— start of Provided data —
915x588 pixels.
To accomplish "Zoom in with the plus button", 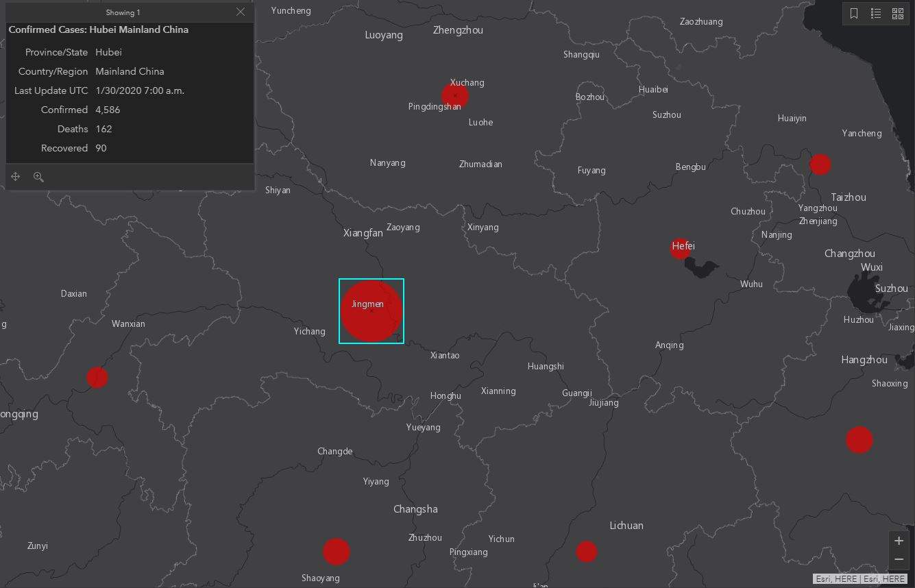I will pyautogui.click(x=899, y=540).
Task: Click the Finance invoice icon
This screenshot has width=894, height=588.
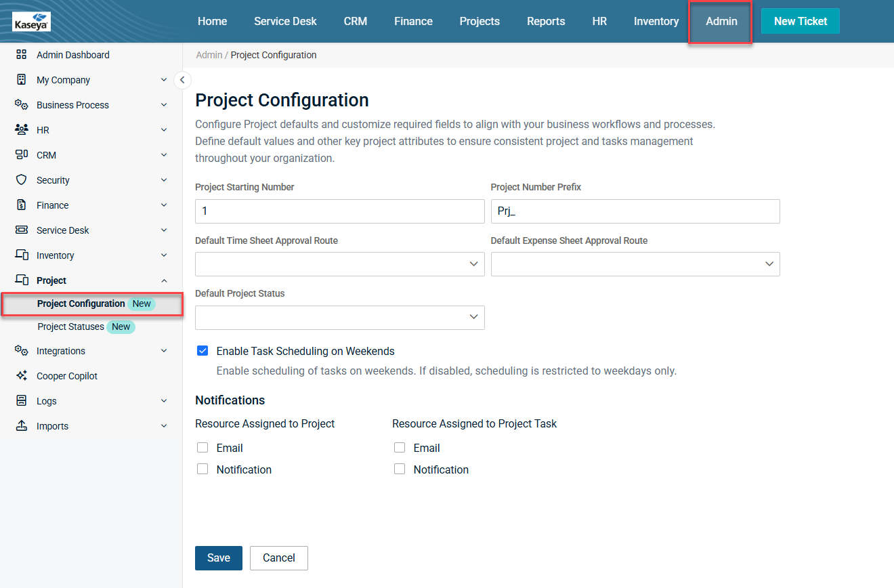Action: (x=21, y=205)

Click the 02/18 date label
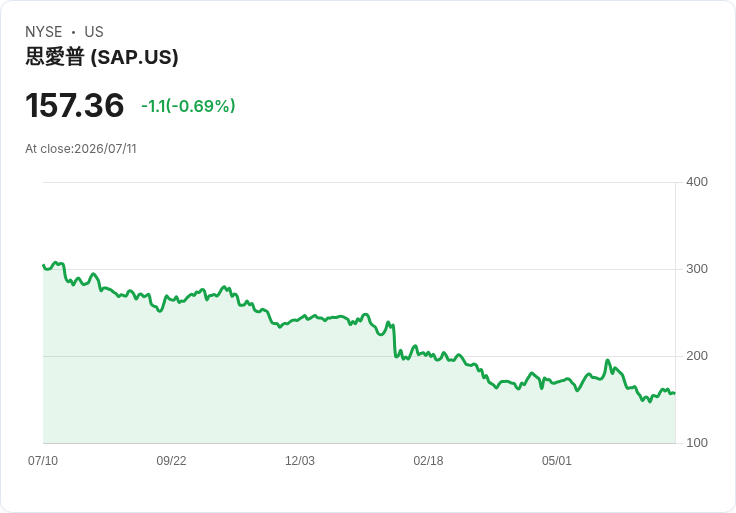(428, 460)
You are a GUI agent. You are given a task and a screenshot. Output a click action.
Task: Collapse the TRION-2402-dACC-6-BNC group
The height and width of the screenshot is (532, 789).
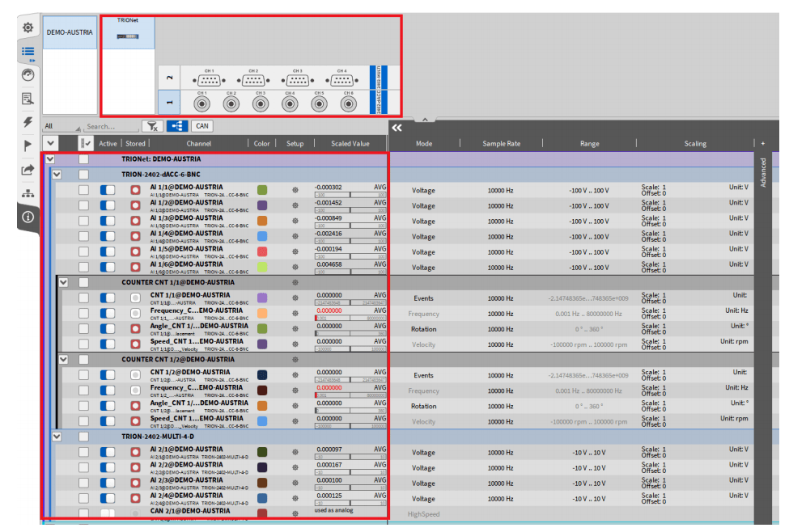point(57,174)
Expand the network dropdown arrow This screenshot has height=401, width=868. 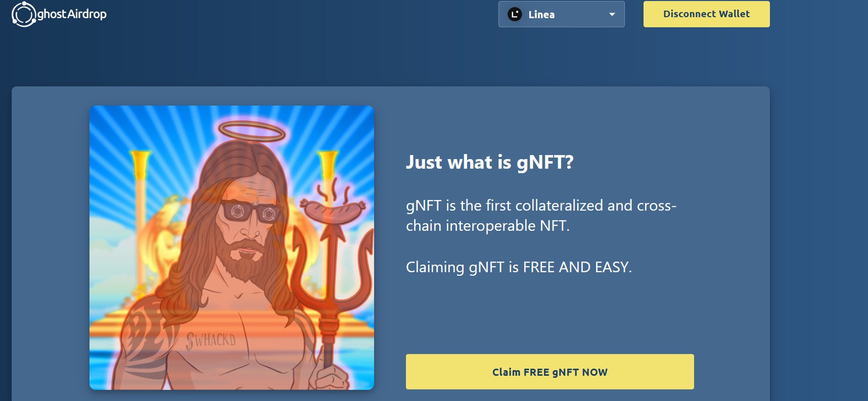[x=612, y=14]

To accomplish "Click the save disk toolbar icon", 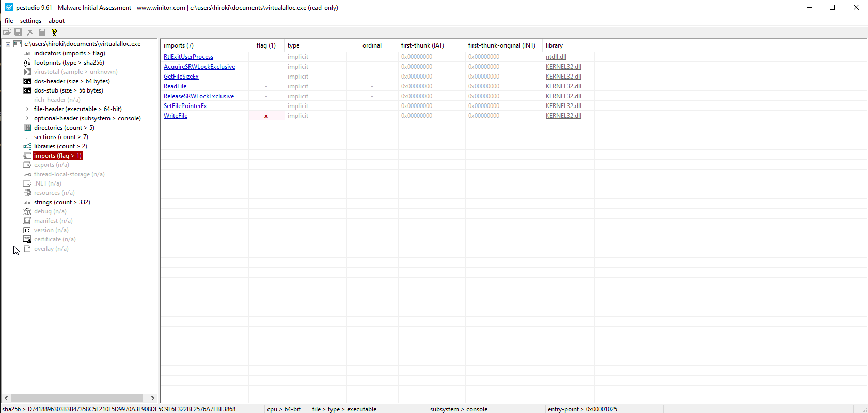I will pyautogui.click(x=18, y=32).
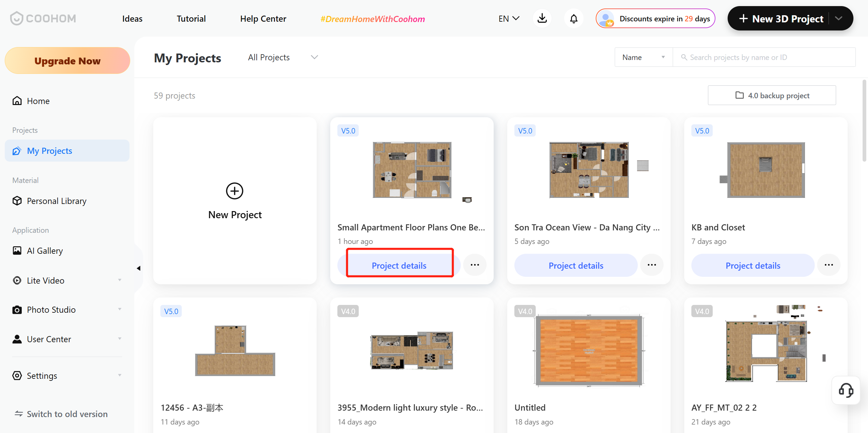
Task: Open the 4.0 backup project folder
Action: coord(772,96)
— end of Provided data —
◆ Direction ◆
Rewrite the data between the lines holding "Click the 02/18 date label" and "point(57,174)", inclusive, leaving out the pictures. In the answers only, multiply every coordinate by 0.9 and round to the nearest whole number, with halves rounded up.

◆ Solution to the problem ◆
Click the 02/18 date label
(385, 414)
You are a GUI agent. You are given a task and a screenshot. Output a click action.
Task: Collapse the TRION-2402-dACC-6-BNC group
The height and width of the screenshot is (532, 789).
point(51,157)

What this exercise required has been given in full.